Lo que nunca nos cuenta la prensa es la situación y el número de esas otras víctimas que no fallecen en combate, pero resultan gravemente heridas. Sin importar el bando en el que luchen.
En la película, que antes fue novela, Johnny cogió su fusil, de Dalton Trumbo, el protagonista, un joven superviviente de la Primera Guerra Mundial, reflexiona sobre su existencia mientras yace en la cama de un apartado hospital, sin brazos ni piernas. Tampoco tiene ojos, ni boca, ni dientes, ni nariz…toda su cara ha desaparecido. En vano intenta comunicarse con el exterior, pero solo puede suplicar ayuda a su madre, que no le escucha…
La España de la posguerra trazó un paisaje triste en blanco y negro salpicado de barro y chabolas por el que transitaban, medio desorientados, los heridos del conflicto que enfrentó a unos hermanos contra otros. Los mayores todavía recuerdan a muchos de estos heridos deambulando por las calles, mutilados, con el rostro desfigurado, o desplazando su cuerpo sin piernas en una especie de patinete bajo de madera, que solo podía moverse usando los brazos como fuerza motriz.
De la guerra de las Malvinas se cuenta la historia del joven inválido que se suicidó al saber que su madre no podría soportar la presencia en su casa de su hijo ciego, sin pierna, ni brazo. Cómo olvidar, de este mismo infame conflicto, que los jóvenes reclutas argentinos se enfrentaron a los soldados ingleses o a los gurkhas nepaleses en contra de su voluntad, a temperaturas de 20 grados bajo cero, sin la alimentación, ni la vestimenta adecuada. A muchos, la piel se les gangrenó; un centenar de muchachos asistieron alucinados al congelamiento de sus testículos, y cerca de 500 se quedaron ciegos por falta de gafas protectoras contra el reflejo de la luz solar provocado por la nieve.
En un breve reportaje extranjero, vemos a Andrii, soldado ucraniano, con las dos piernas amputadas.

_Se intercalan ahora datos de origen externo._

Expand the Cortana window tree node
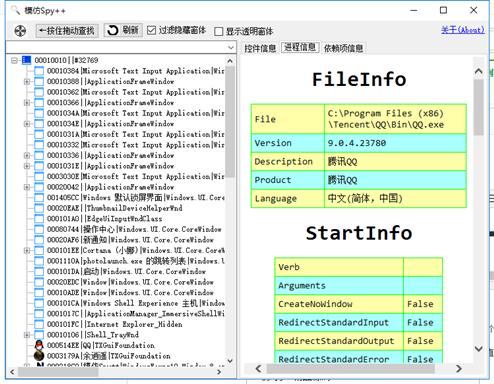 [27, 250]
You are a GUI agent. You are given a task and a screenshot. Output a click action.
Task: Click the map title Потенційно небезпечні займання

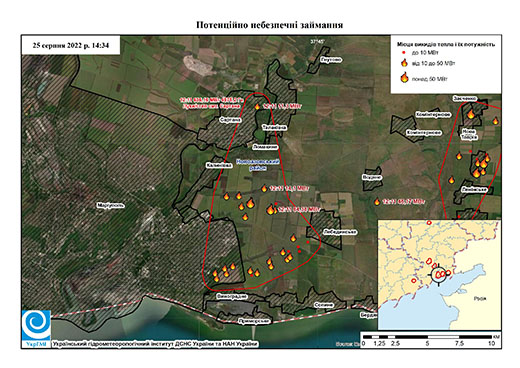[x=269, y=25]

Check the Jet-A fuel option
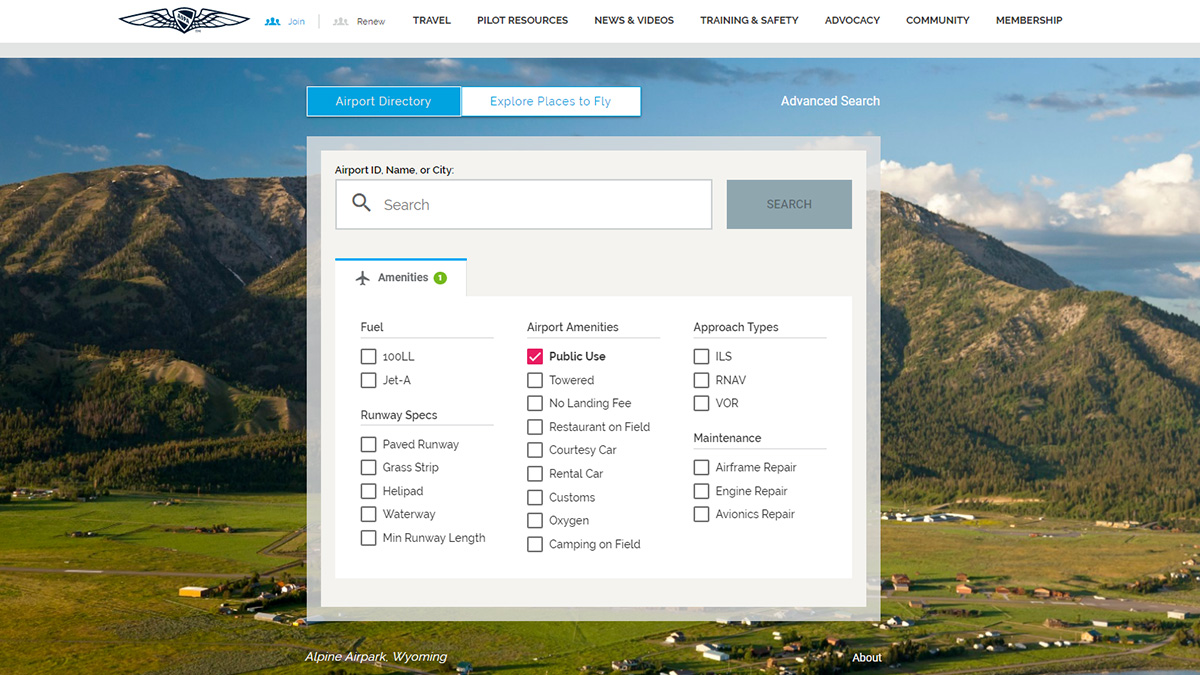click(x=368, y=380)
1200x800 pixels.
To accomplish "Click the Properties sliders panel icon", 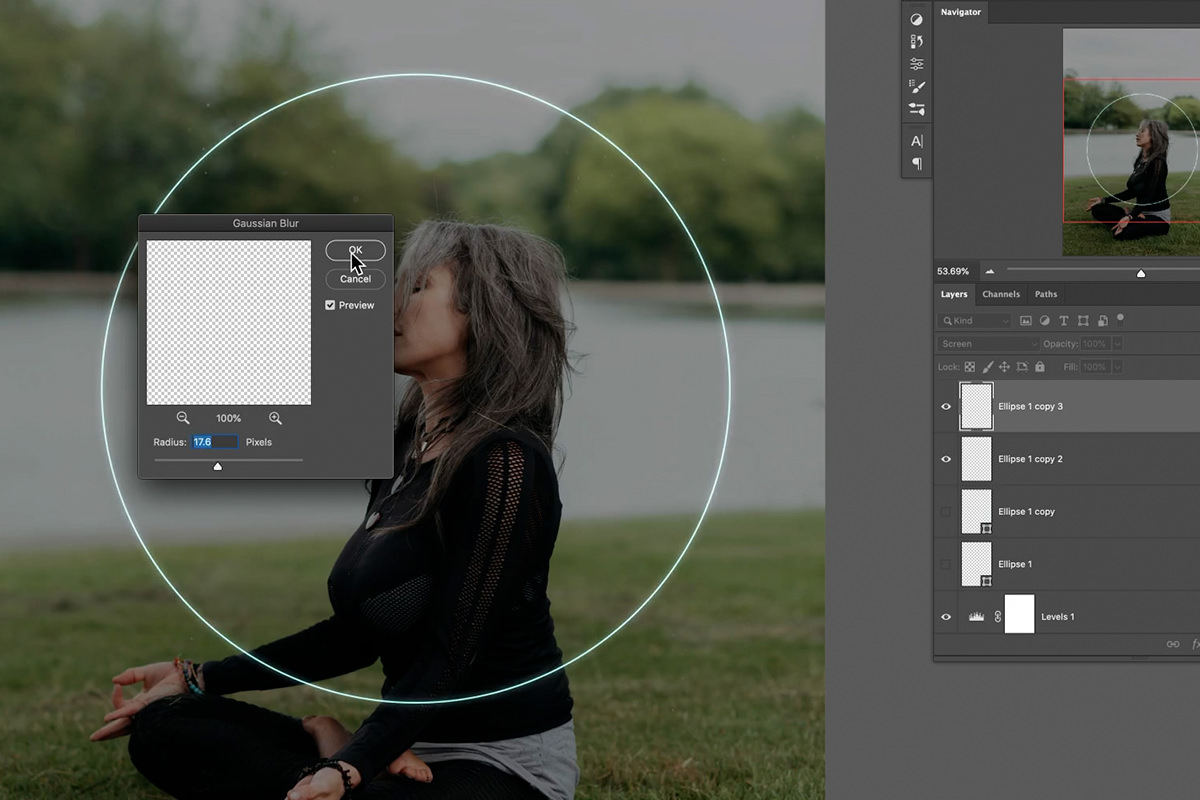I will (x=917, y=62).
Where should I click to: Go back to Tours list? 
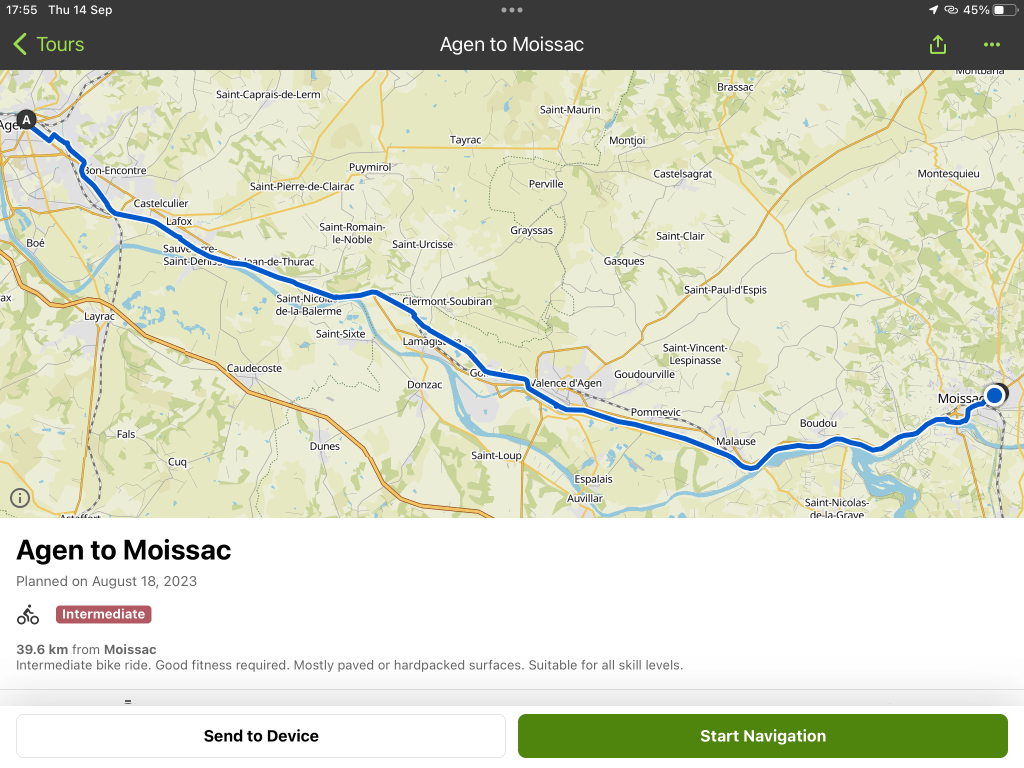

También le faltan tres dedos de la mano izquierda. Serhii, otro combatiente herido, vivirá el resto de su existencia sin una de sus piernas. Y así podríamos seguir hasta la extenuación.
A veces, un grupo de generales se acerca hasta el hospital donde se recuperan estos heridos, y en una escueta ceremonia, les condecoran con la medalla del valor, del mérito militar, o de lo que sea.

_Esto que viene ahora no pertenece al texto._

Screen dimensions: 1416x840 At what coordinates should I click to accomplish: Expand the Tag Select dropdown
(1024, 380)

Caer herido de consideración en una guerra es otra de las consecuencias inevitables de este tipo de aberración humana.
Dos propuestas. La primera, que las armas y máquinas de matar, sean realmente armas y máquinas de matar, no de herir. Que los cañones, los tanques, las bombas de racimo, los misiles, las granadas, las ametralladoras y los lanzallamas alcancen tal grado de perfección que solo produzcan muertes. Nada de heridos graves o menos graves. De lo contrario, pensaremos que los señores de la guerra tampoco le hacen ascos a esa posibilidad aterradora de dejar simplemente mutilados a las víctimas, aumentando con ello el gasto sanitario de su bando, y alargando el dolor de los propios afectados y sus familiares.

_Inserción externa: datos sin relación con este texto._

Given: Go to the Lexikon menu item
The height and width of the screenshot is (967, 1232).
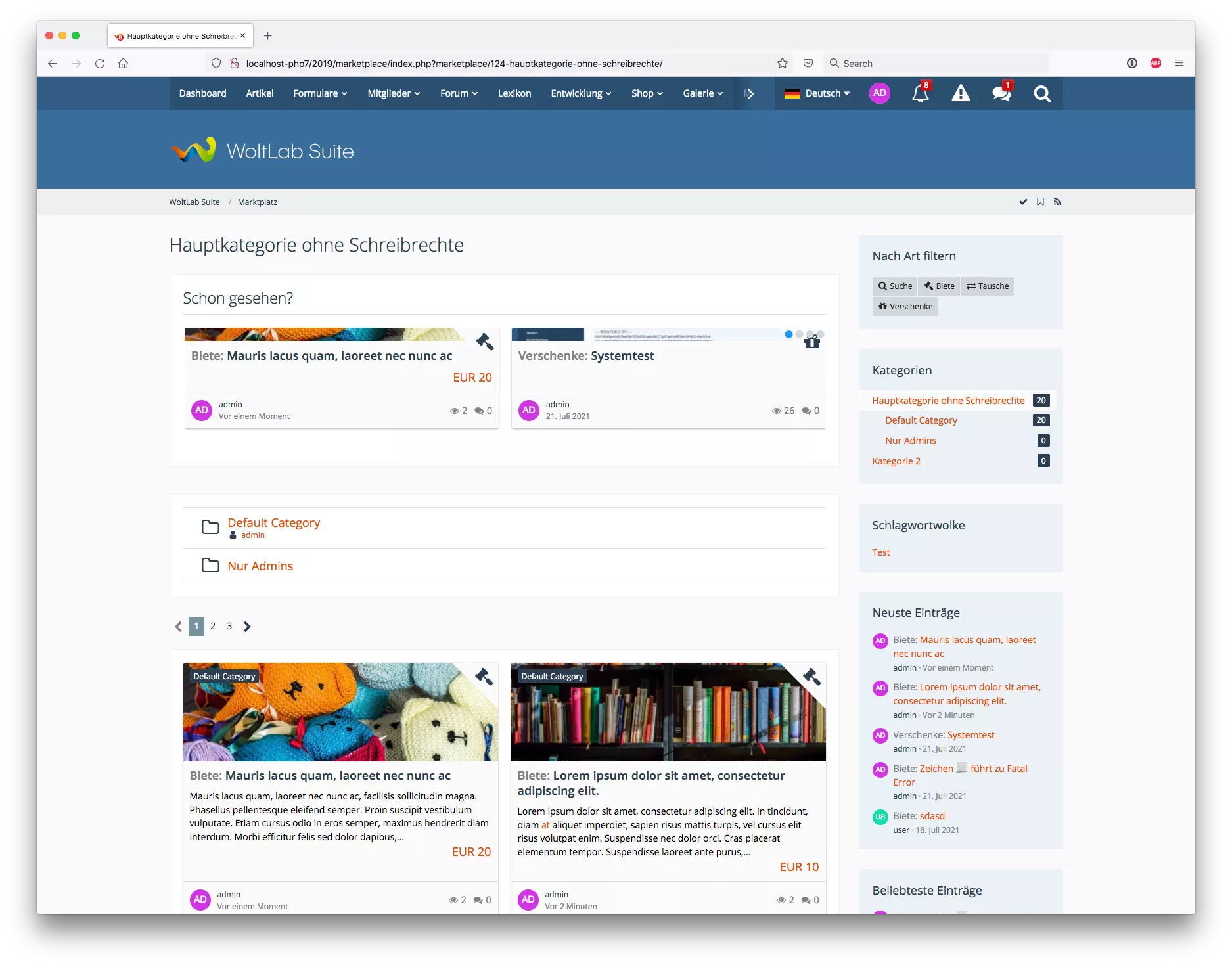Looking at the screenshot, I should 514,93.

La otra propuesta es que los que declaran la guerra sean los primeros en lanzarse al ataque a pecho descubierto. Me refiero a esos de las ideas; los que justifican el uso de las armas. Los mismos que se plantean iniciar un conflicto por causas económicas, estratégicas, geográficas, políticas o religiosas. Esos son los que, antes que ningún otro, deben dar ejemplo y entregar su vida, su cara, sus piernas o sus brazos a la causa de la guerra.